**任务说明**. 把下方的全部记录逐行原样重抄一遍，不得改动任何字符。

**收集的数据**.

**********

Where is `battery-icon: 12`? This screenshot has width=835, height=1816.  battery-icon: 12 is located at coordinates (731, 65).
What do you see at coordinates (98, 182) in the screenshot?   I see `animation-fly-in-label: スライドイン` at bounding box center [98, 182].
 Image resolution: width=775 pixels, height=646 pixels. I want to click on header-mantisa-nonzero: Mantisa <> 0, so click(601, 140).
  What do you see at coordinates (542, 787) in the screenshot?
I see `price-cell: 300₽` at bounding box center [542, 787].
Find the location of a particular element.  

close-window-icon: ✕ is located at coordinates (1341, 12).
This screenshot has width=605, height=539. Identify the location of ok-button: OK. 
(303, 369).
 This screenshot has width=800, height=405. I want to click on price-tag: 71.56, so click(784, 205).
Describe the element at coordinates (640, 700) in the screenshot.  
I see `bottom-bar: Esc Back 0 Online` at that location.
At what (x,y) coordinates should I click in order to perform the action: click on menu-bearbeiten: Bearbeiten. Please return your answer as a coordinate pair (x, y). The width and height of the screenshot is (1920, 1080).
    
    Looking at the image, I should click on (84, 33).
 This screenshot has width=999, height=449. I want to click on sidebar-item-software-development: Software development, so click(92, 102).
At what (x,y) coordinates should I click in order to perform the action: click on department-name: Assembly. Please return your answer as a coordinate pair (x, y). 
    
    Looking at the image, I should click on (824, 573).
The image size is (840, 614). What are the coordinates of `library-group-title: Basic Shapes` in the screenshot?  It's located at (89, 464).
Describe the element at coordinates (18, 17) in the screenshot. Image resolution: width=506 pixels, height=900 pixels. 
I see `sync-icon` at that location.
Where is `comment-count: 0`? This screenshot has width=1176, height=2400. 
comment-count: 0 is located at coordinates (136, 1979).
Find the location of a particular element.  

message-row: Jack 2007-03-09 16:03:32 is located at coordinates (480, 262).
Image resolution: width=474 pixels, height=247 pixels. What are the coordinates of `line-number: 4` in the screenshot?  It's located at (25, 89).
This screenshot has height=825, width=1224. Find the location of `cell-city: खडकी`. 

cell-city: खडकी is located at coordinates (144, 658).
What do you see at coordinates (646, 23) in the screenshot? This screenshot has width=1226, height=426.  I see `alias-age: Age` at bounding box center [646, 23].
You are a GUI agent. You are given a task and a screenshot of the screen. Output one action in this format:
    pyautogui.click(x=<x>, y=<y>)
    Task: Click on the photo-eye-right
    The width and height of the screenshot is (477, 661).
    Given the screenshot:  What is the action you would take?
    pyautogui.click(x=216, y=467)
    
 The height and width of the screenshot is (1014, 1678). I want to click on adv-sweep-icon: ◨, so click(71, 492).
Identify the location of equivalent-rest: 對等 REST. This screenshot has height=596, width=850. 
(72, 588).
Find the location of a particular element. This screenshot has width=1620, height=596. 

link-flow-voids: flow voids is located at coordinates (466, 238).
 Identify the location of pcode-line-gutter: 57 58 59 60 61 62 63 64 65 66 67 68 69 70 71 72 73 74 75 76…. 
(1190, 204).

**********

**参考答案**.
Where is `battery-icon: 12`? This screenshot has width=835, height=1816.  battery-icon: 12 is located at coordinates (731, 65).
What do you see at coordinates (98, 182) in the screenshot?   I see `animation-fly-in-label: スライドイン` at bounding box center [98, 182].
 Image resolution: width=775 pixels, height=646 pixels. I want to click on header-mantisa-nonzero: Mantisa <> 0, so click(601, 140).
  What do you see at coordinates (542, 787) in the screenshot?
I see `price-cell: 300₽` at bounding box center [542, 787].
Find the location of a particular element.  

close-window-icon: ✕ is located at coordinates (1341, 12).
This screenshot has width=605, height=539. Identify the location of ok-button: OK. 
(303, 369).
 This screenshot has width=800, height=405. I want to click on price-tag: 71.56, so click(784, 205).
Describe the element at coordinates (640, 700) in the screenshot.  
I see `bottom-bar: Esc Back 0 Online` at that location.
At what (x,y) coordinates should I click in order to perform the action: click on menu-bearbeiten: Bearbeiten. Please return your answer as a coordinate pair (x, y). The width and height of the screenshot is (1920, 1080).
    
    Looking at the image, I should click on (84, 33).
 This screenshot has width=999, height=449. I want to click on sidebar-item-software-development: Software development, so click(92, 102).
At what (x,y) coordinates should I click in order to perform the action: click on department-name: Assembly. Please return your answer as a coordinate pair (x, y). 
    
    Looking at the image, I should click on (824, 573).
The image size is (840, 614). What are the coordinates of `library-group-title: Basic Shapes` in the screenshot?  It's located at (89, 464).
Describe the element at coordinates (18, 17) in the screenshot. Image resolution: width=506 pixels, height=900 pixels. 
I see `sync-icon` at that location.
Where is `comment-count: 0`? This screenshot has width=1176, height=2400. 
comment-count: 0 is located at coordinates (136, 1979).
Find the location of a particular element.  

message-row: Jack 2007-03-09 16:03:32 is located at coordinates (480, 262).
Image resolution: width=474 pixels, height=247 pixels. What are the coordinates of `line-number: 4` in the screenshot?  It's located at (25, 89).
This screenshot has height=825, width=1224. Find the location of `cell-city: खडकी`. 

cell-city: खडकी is located at coordinates (144, 658).
What do you see at coordinates (646, 23) in the screenshot? This screenshot has width=1226, height=426.  I see `alias-age: Age` at bounding box center [646, 23].
You are a GUI agent. You are given a task and a screenshot of the screen. Output one action in this format:
    pyautogui.click(x=<x>, y=<y>)
    Task: Click on the photo-eye-right
    The width and height of the screenshot is (477, 661).
    Given the screenshot:  What is the action you would take?
    pyautogui.click(x=216, y=467)
    
 The height and width of the screenshot is (1014, 1678). I want to click on adv-sweep-icon: ◨, so click(71, 492).
Identify the location of equivalent-rest: 對等 REST. This screenshot has height=596, width=850. 
(72, 588).
Find the location of a particular element. This screenshot has width=1620, height=596. 

link-flow-voids: flow voids is located at coordinates (466, 238).
 Identify the location of pcode-line-gutter: 57 58 59 60 61 62 63 64 65 66 67 68 69 70 71 72 73 74 75 76…. 
(1190, 204).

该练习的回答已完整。